Reproduce todas las filas que siguen, sin cambiar ni una letra.
::: DATOS :::
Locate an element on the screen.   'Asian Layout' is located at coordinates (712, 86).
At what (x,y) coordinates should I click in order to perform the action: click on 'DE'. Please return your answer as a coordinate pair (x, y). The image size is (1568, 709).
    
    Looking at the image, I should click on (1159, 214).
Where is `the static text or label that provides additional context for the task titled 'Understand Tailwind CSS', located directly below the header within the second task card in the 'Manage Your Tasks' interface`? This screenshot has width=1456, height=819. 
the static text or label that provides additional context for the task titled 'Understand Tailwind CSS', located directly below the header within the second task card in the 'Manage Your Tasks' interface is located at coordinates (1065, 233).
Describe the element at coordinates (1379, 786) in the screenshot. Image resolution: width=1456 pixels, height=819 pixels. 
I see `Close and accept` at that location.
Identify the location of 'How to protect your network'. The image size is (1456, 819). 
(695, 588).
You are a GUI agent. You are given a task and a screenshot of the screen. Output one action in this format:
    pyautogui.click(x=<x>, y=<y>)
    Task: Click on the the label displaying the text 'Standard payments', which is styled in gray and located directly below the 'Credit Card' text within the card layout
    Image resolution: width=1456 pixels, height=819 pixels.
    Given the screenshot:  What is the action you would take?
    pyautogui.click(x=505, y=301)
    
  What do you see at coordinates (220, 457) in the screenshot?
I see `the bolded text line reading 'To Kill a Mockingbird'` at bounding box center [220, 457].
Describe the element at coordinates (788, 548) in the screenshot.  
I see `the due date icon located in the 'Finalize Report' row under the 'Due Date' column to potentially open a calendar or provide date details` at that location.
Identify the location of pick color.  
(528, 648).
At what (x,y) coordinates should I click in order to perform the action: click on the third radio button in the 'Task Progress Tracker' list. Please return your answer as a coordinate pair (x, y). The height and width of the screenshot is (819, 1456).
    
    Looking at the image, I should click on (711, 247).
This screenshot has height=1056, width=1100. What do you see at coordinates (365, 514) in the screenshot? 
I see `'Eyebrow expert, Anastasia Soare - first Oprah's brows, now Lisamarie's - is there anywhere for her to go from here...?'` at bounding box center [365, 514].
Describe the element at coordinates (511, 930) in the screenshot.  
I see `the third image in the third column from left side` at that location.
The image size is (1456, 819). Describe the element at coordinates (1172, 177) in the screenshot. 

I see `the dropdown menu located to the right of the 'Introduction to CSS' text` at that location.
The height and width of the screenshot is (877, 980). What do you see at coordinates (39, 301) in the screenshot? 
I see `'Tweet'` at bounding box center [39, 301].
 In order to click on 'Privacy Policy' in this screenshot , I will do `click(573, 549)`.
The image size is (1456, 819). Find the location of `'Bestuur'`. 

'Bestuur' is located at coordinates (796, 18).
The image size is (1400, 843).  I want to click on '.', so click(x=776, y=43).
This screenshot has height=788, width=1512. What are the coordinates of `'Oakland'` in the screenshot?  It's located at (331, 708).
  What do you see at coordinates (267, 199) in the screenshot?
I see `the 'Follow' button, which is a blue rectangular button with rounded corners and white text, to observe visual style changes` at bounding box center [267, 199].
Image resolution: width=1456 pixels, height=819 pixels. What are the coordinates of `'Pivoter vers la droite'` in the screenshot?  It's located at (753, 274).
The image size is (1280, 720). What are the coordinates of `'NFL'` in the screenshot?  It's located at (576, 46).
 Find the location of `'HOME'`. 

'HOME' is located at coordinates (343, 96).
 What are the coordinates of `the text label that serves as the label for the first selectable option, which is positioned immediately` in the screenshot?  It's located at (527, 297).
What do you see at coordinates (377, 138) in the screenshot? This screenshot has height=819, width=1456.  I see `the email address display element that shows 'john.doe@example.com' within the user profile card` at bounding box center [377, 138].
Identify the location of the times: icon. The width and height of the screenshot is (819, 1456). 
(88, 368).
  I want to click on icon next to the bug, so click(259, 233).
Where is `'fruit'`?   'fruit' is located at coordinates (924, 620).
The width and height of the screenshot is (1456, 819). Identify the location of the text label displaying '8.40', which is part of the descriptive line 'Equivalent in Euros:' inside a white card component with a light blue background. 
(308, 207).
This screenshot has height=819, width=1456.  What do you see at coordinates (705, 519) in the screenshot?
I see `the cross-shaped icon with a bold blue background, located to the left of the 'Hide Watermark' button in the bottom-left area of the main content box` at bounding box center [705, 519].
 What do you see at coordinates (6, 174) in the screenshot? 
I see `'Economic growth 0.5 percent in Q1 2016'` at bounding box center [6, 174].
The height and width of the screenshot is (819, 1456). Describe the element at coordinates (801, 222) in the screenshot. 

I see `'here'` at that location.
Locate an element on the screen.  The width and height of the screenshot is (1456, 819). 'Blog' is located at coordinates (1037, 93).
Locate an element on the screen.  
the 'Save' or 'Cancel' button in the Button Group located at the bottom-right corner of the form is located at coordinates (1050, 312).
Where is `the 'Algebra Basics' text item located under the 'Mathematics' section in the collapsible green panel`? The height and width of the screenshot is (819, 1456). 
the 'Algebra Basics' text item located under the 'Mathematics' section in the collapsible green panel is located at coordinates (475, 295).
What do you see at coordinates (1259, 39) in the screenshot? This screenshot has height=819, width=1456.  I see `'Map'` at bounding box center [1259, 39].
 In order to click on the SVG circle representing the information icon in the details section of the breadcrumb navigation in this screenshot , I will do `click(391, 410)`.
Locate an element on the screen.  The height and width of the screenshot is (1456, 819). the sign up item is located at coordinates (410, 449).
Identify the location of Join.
:::
SALIDA COMPLETA:
Locate an element on the screen.   'Asian Layout' is located at coordinates (712, 86).
At what (x,y) coordinates should I click in order to perform the action: click on 'DE'. Please return your answer as a coordinate pair (x, y). The image size is (1568, 709).
    
    Looking at the image, I should click on (1159, 214).
Where is `the static text or label that provides additional context for the task titled 'Understand Tailwind CSS', located directly below the header within the second task card in the 'Manage Your Tasks' interface`? This screenshot has width=1456, height=819. 
the static text or label that provides additional context for the task titled 'Understand Tailwind CSS', located directly below the header within the second task card in the 'Manage Your Tasks' interface is located at coordinates (1065, 233).
Describe the element at coordinates (1379, 786) in the screenshot. Image resolution: width=1456 pixels, height=819 pixels. 
I see `Close and accept` at that location.
Identify the location of 'How to protect your network'. The image size is (1456, 819). 
(695, 588).
You are a GUI agent. You are given a task and a screenshot of the screen. Output one action in this format:
    pyautogui.click(x=<x>, y=<y>)
    Task: Click on the the label displaying the text 'Standard payments', which is styled in gray and located directly below the 'Credit Card' text within the card layout
    Image resolution: width=1456 pixels, height=819 pixels.
    Given the screenshot:  What is the action you would take?
    pyautogui.click(x=505, y=301)
    
  What do you see at coordinates (220, 457) in the screenshot?
I see `the bolded text line reading 'To Kill a Mockingbird'` at bounding box center [220, 457].
Describe the element at coordinates (788, 548) in the screenshot.  
I see `the due date icon located in the 'Finalize Report' row under the 'Due Date' column to potentially open a calendar or provide date details` at that location.
Identify the location of pick color.  
(528, 648).
At what (x,y) coordinates should I click in order to perform the action: click on the third radio button in the 'Task Progress Tracker' list. Please return your answer as a coordinate pair (x, y). The height and width of the screenshot is (819, 1456).
    
    Looking at the image, I should click on (711, 247).
This screenshot has height=1056, width=1100. What do you see at coordinates (365, 514) in the screenshot? 
I see `'Eyebrow expert, Anastasia Soare - first Oprah's brows, now Lisamarie's - is there anywhere for her to go from here...?'` at bounding box center [365, 514].
Describe the element at coordinates (511, 930) in the screenshot.  
I see `the third image in the third column from left side` at that location.
The image size is (1456, 819). Describe the element at coordinates (1172, 177) in the screenshot. 

I see `the dropdown menu located to the right of the 'Introduction to CSS' text` at that location.
The height and width of the screenshot is (877, 980). What do you see at coordinates (39, 301) in the screenshot? 
I see `'Tweet'` at bounding box center [39, 301].
 In order to click on 'Privacy Policy' in this screenshot , I will do `click(573, 549)`.
The image size is (1456, 819). Find the location of `'Bestuur'`. 

'Bestuur' is located at coordinates (796, 18).
The image size is (1400, 843).  I want to click on '.', so click(x=776, y=43).
This screenshot has height=788, width=1512. What are the coordinates of `'Oakland'` in the screenshot?  It's located at (331, 708).
  What do you see at coordinates (267, 199) in the screenshot?
I see `the 'Follow' button, which is a blue rectangular button with rounded corners and white text, to observe visual style changes` at bounding box center [267, 199].
Image resolution: width=1456 pixels, height=819 pixels. What are the coordinates of `'Pivoter vers la droite'` in the screenshot?  It's located at (753, 274).
The image size is (1280, 720). What are the coordinates of `'NFL'` in the screenshot?  It's located at (576, 46).
 Find the location of `'HOME'`. 

'HOME' is located at coordinates (343, 96).
 What are the coordinates of `the text label that serves as the label for the first selectable option, which is positioned immediately` in the screenshot?  It's located at (527, 297).
What do you see at coordinates (377, 138) in the screenshot? This screenshot has height=819, width=1456.  I see `the email address display element that shows 'john.doe@example.com' within the user profile card` at bounding box center [377, 138].
Identify the location of the times: icon. The width and height of the screenshot is (819, 1456). 
(88, 368).
  I want to click on icon next to the bug, so click(259, 233).
Where is `'fruit'`?   'fruit' is located at coordinates (924, 620).
The width and height of the screenshot is (1456, 819). Identify the location of the text label displaying '8.40', which is part of the descriptive line 'Equivalent in Euros:' inside a white card component with a light blue background. 
(308, 207).
This screenshot has height=819, width=1456.  What do you see at coordinates (705, 519) in the screenshot?
I see `the cross-shaped icon with a bold blue background, located to the left of the 'Hide Watermark' button in the bottom-left area of the main content box` at bounding box center [705, 519].
 What do you see at coordinates (6, 174) in the screenshot? 
I see `'Economic growth 0.5 percent in Q1 2016'` at bounding box center [6, 174].
The height and width of the screenshot is (819, 1456). Describe the element at coordinates (801, 222) in the screenshot. 

I see `'here'` at that location.
Locate an element on the screen.  The width and height of the screenshot is (1456, 819). 'Blog' is located at coordinates (1037, 93).
Locate an element on the screen.  
the 'Save' or 'Cancel' button in the Button Group located at the bottom-right corner of the form is located at coordinates (1050, 312).
Where is `the 'Algebra Basics' text item located under the 'Mathematics' section in the collapsible green panel`? The height and width of the screenshot is (819, 1456). 
the 'Algebra Basics' text item located under the 'Mathematics' section in the collapsible green panel is located at coordinates (475, 295).
What do you see at coordinates (1259, 39) in the screenshot? This screenshot has height=819, width=1456.  I see `'Map'` at bounding box center [1259, 39].
 In order to click on the SVG circle representing the information icon in the details section of the breadcrumb navigation in this screenshot , I will do `click(391, 410)`.
Locate an element on the screen.  The height and width of the screenshot is (1456, 819). the sign up item is located at coordinates (410, 449).
Identify the location of Join.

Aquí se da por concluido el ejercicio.